私は畏《かしこま》って聞き果てると、膝に手をついたッきりどうしても顔を上げてそこな男女《ふたり》を見ることが出来ぬ、何か胸がキヤキヤして、はらはらと落涙《らくるい》した。
婦人《おんな》は目早く見つけたそうで、
(おや、貴僧《あなた》、どうかなさいましたか。)
急にものもいわれなんだが漸々《ようよう》、
(はい、なあに、変ったことでもござりませぬ、私《わし》も嬢様のことは別にお尋《たず》ね申しませんから、貴女《あなた》も何にも問うては下さりますな。)
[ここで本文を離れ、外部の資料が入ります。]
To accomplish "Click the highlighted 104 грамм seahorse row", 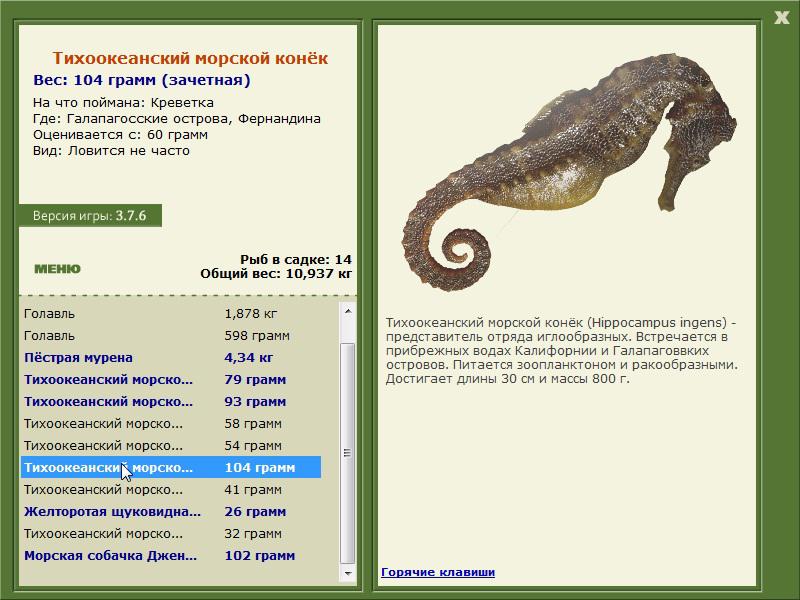I will click(171, 467).
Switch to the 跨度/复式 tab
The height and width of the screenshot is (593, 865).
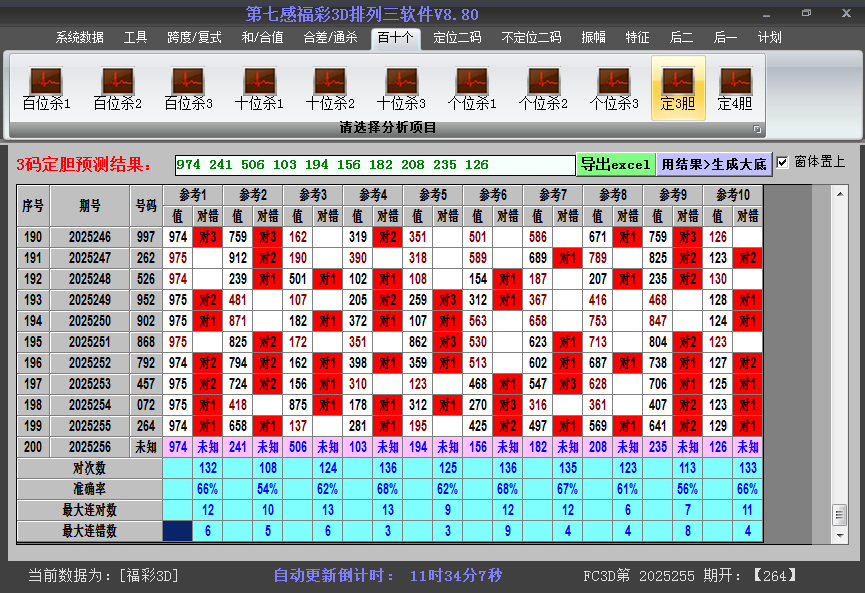(194, 37)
と仔細《しさい》は語らずただ思い入ってそう言うたが、実は以前から様子でも知れる、金釵玉簪《きんさぎょくさん》をかざし、蝶衣《ちょうい》を纏《まと》うて、珠履《しゅり》を穿《うが》たば、正《まさ》に驪山《りさん》に入って、相抱《あいいだ》くべき豊肥妖艶《ほうひようえん》の人が、その男に対する取廻しの優しさ、隔《へだて》なさ、深切《しんせつ》さに、人事《ひとごと》ながら嬉《うれ》しくて、思わず涙が流れたのじゃ。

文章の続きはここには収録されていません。